Genitourinary Malignancies Branch, National Cancer Institute, National Institutes of Health, Bethesda, MD
Mohammad O. Atiq , Liza Lindenberg , Esther Mena Gonzalez , Baris Turkbey , Fatima Karzai , Megan Hausler , Lisa M. Cordes , Monique Williams , Amy Hankin , James L. Gulley , William Douglas Figg , Peter L. Choyke , Ravi Amrit Madan
Background: 18F-DCFPyL PSMA PET imaging is now FDA approved for patients with high-risk prostate cancer and those with biochemically recurrent prostate cancer (BCR). BCR has been traditionally defined as a rising PSA after definitive surgery and/or radiation have not been curative in patients without tumor findings on a CT or Tc99 bone scan. There are an estimated 25,000-50,000 new cases of BCR in the US annually. BCR patients are usually managed conservatively, often with surveillance since there is no data demonstrating interventions improve survival. Although 18F-DCFPyL will be able to detect disease at the micrometastatic/subclinical level, there is limited prospective data on how these patients should be managed. While great enthusiasm exists to utilize radiation or ADT-based regimens extrapolated from a more advanced disease state, the natural history of subclinical disease seen on 18F-DCFPyL remains unclear (Madan RA et al.
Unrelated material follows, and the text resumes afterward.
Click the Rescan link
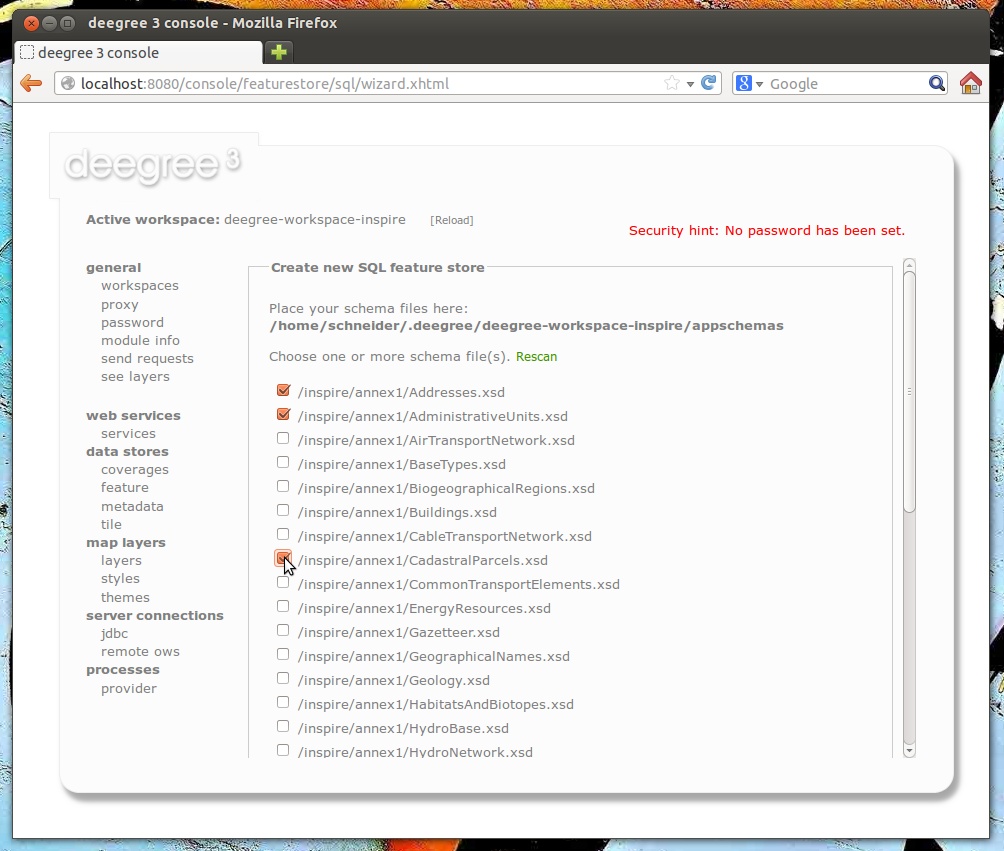This screenshot has width=1004, height=851. (x=537, y=356)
J Clin Oncol 2022). Methods: The primary objective of this study is to monitor patients with recurrent prostate cancer to learn about the natural history of 18F-DCFPyL PET positive disease in this patient population. Eligible patients include those who have had prior definitive surgery or radiation, current PSA ≥0.50 ng/mL, testosterone > 100 ng/mL, no evidence of soft tissue disease on CT scan/MRI and no bone lesions on bone scan. Patients will undergo initial imaging with 18F-DCFPyL scans. Those with negative findings on the initial scan will have annual repeat 18F-DCFPyL scans. Patients with positive initial scans will be scanned every 6 months. All patients will have PSA testing every 3 months and will undergo annual CT and Tc99 bone scans. Up to 250 patients will be followed for 5 years or until off-study criteria is met (including new findings on CT/bone scans consistent with metastatic disease or continuous systemic prostate cancer therapy for more than 6 months). In addition to monitoring the imaging changes, we will evaluate patterns of progression on 18F-DCPyL scans over time, analyze PSA doubling time in context of 18F-DCFPyL changes and evaluate circulating biomarkers. ClinicalTrials.gov Identifier: NCT05588128. Clinical trial information: NCT05588128.